Art to Show the Real Face of Climate Change

Have you ever looked at a picture of smoke coming out of factory pipes or tons of plastic waste in the ocean and felt your heart breaking? There are so many things on this planet that humans take for granted. We pollute air, water, and land, causing climate change and thinking there is some magic cleaner that will tidy after us.

It’s not the talk of aesthetic beauty, it’s the talk of whether life on Earth will survive if we continue destroying our relatively small eco-system. As a lot of people stop sleeping on this topic, they get to action, and people of art aren’t at all an exception.

One particular person that caught my attention recently is Edward Burtynsky, a photographer from Canada, who captures our lands from high above.

Aestheticizing Destruction

His shots look like works of contemporary art (well, they are, after all), maybe impressionism, making you look for the smallest details. But after seeing the pictures, you get a pretty good understanding just how badly we have damaged our home already.

In his works the photographer shows what deforestation and mining look like, he pictures how mountains get competitors made of plastic, rubber, and industrial waste. He shows overpopulation at its best, making humans look like grains of sand. The photographs are rich with colors and may please our eyes before we get to the details of what’s depicted.

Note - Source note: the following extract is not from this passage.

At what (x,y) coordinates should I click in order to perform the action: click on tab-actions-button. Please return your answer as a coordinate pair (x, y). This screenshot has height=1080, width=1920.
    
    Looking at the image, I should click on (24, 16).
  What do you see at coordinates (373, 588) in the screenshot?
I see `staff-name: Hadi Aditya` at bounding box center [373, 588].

The New Age of Anthropocene

Anthropocene is the name of our age in geological terms – the age of human activity and its consequences. The idea was brought up by Paul Josef Crutzen, a Dutch atmospheric chemist. He made a tremendous contribution to the global climate change research and got a Nobel Prize for it. He introduces the late 18th century as the start of Anthropocene, the time of the invention of the steam engine. Global climate has undergone dramatic changes since that time.

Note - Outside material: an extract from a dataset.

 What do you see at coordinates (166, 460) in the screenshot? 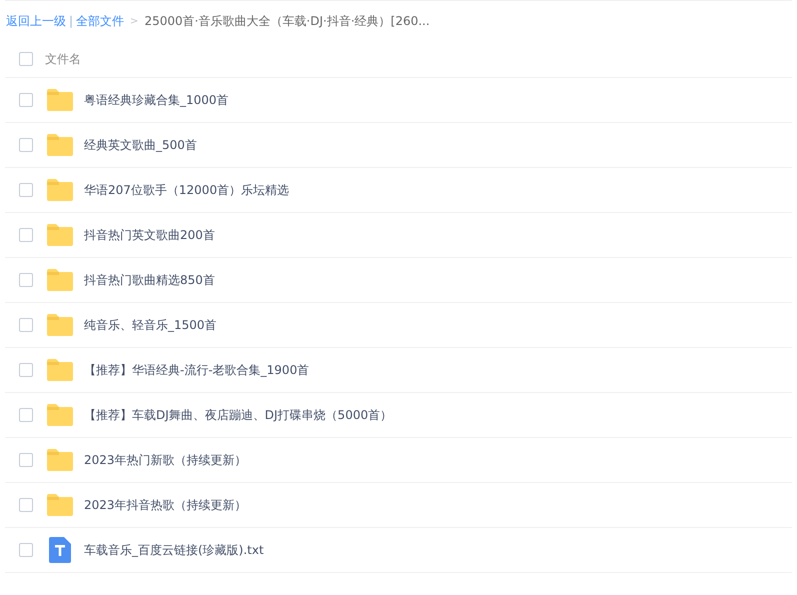
I see `file-name: 2023年热门新歌（持续更新）` at bounding box center [166, 460].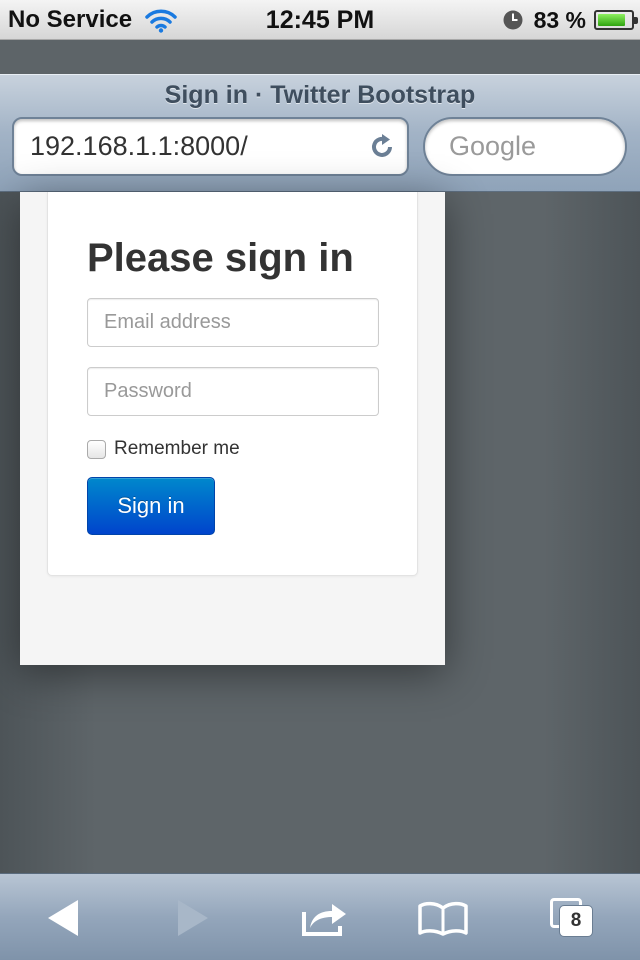  I want to click on remember-me: Remember me, so click(164, 449).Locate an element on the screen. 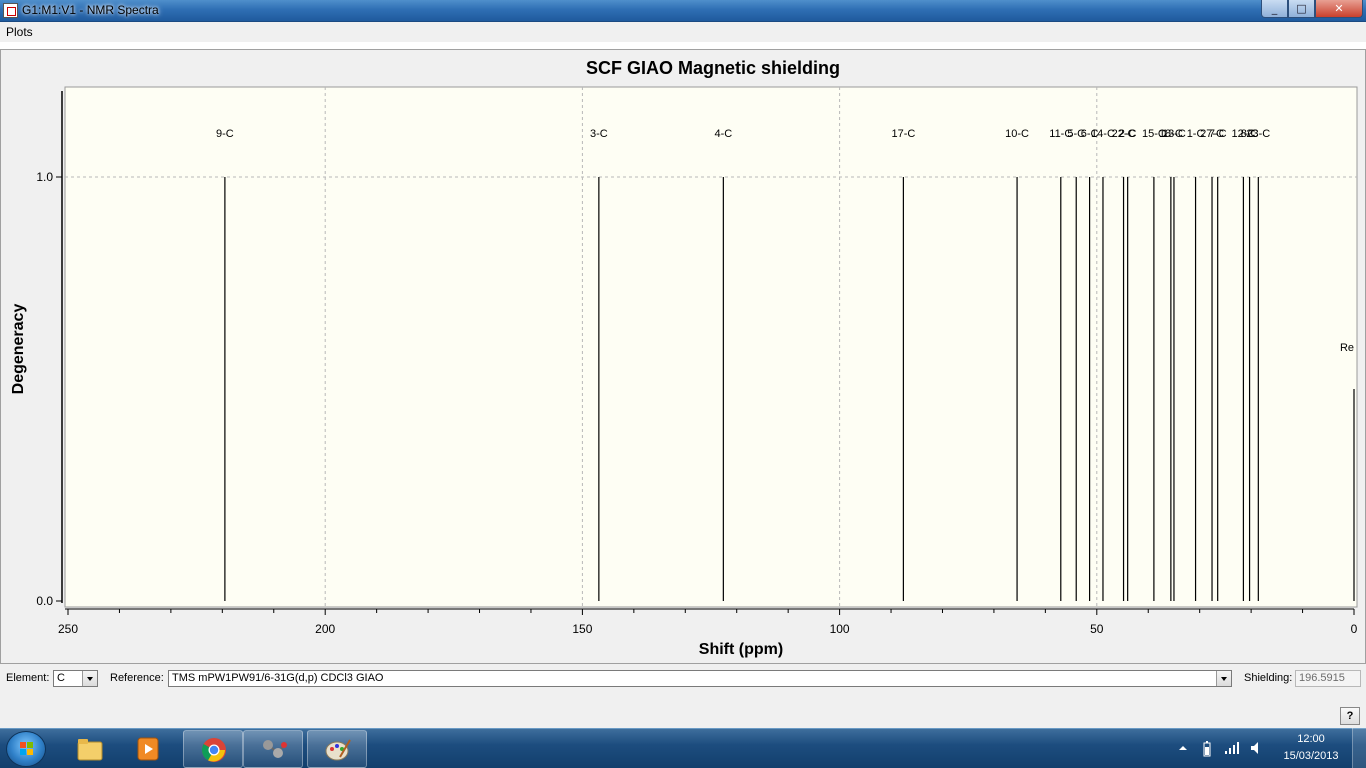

As a part of a new multimedia project to popularize the term, Burtynsky went on a 5-year journey, visiting 20 countries and taking pictures. He saw the dead lands that can’t be restored and made a conclusion that we are becoming a much greater danger than we might think.

According to his message, artists can make these issues more understandable and accessible to people. Scientists do tremendous amounts of work on climate change, but they rarely can get regular people into the real state of affairs.

This is where people like Burtynsky come in, showing us the whole picture (literally) of all the damage we’ve done, a bomb that can detonate anytime now.